“Do you think I’ll ever run again?”
“I Hope so.”
Hope is never want you want to hear from a doctor. I want to hear, “Yes, absolutely, of course, you bet.”
Never being much of a glass-half-full kind-of-gal, I take “I hope so” to really mean “No, but I don’t want you to start crying again in my office because I’m barely out of medical school and you’re scaring me with your legal pad of questions.”
Diagnosis: Fibromyalgia. No cure. No specific cause. Some get better, most learn to live with it.
It’s been five months since the pain started. I can no longer blame it on my laptop since it’s now moved beyond my back, neck and shoulders and spread to my hips and legs. I’ve had blood tests; I’ve had an MRI on my brain. So far I am in excellent health except that every day I wake up feeling like a wild animal caged in my own body. In a body that has betrayed me and decided to teach me a lesson about having something to really complain about.
Who knew I’d be 43 and looking back on 42 as cherished days? Days when I didn’t know I would be gripped with horrific pain every day for what looks like, the REST OF MY LIFE. I never thought that “live each day like it’s your last” business would apply to me. I guess no one does. That’s why people whose lives have taken bad turns are always warning the rest of us.
So now I’ve got to pull Lance Armstrong out of my ass and get all full of gratitude and cheesy self-affirmations. I’ve got to not be afraid of searing pain, throbbing headaches.
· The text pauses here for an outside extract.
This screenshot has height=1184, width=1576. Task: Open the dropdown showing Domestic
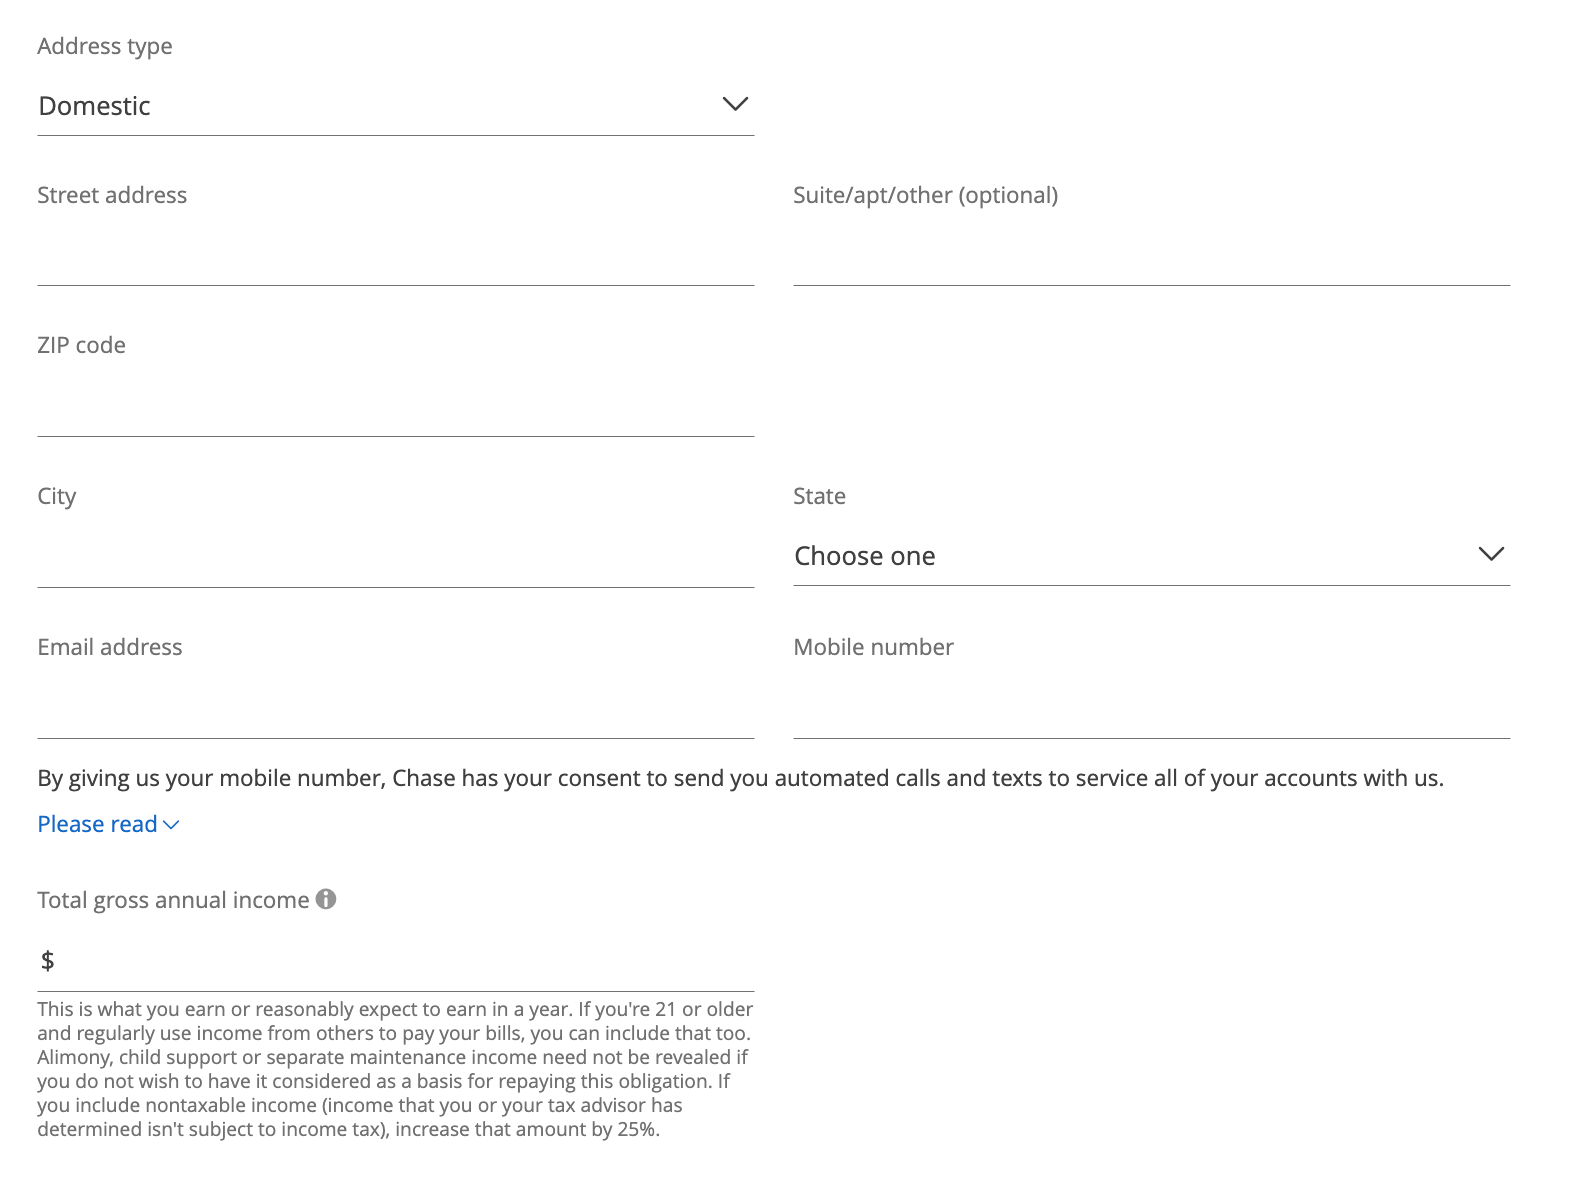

I’ve got to stop crying because apparently it only makes it worse. I’ve got to get excited about going to a therapy pool and doing water aerobics with the elderly because that’s apparently the type of exercise I “should” be doing. I’ve got to consider medication that makes you fat, drowsy, and unable to concentrate. I’ve got to keep saying I’ll get better even though I’m terrified.
I can’t even look at my running shoes without crying. They sit quietly wearing the dried mud of last fall, waiting for action. Apparently it will be a while. At least, the doctor “hopes so.”
I’ve got to find someone who has coped with this, beaten it back. The sad, desperate people who post their horror stories online are not helping. Neither is the woeful Wikipedia. Who writes such medically grim, disorganized crap?
So pardon my self-indulgence and self-pity. I just needed to get this off my chest. I can’t write little stories about the twisted perfection of my small town right now. That was before. How I miss the before.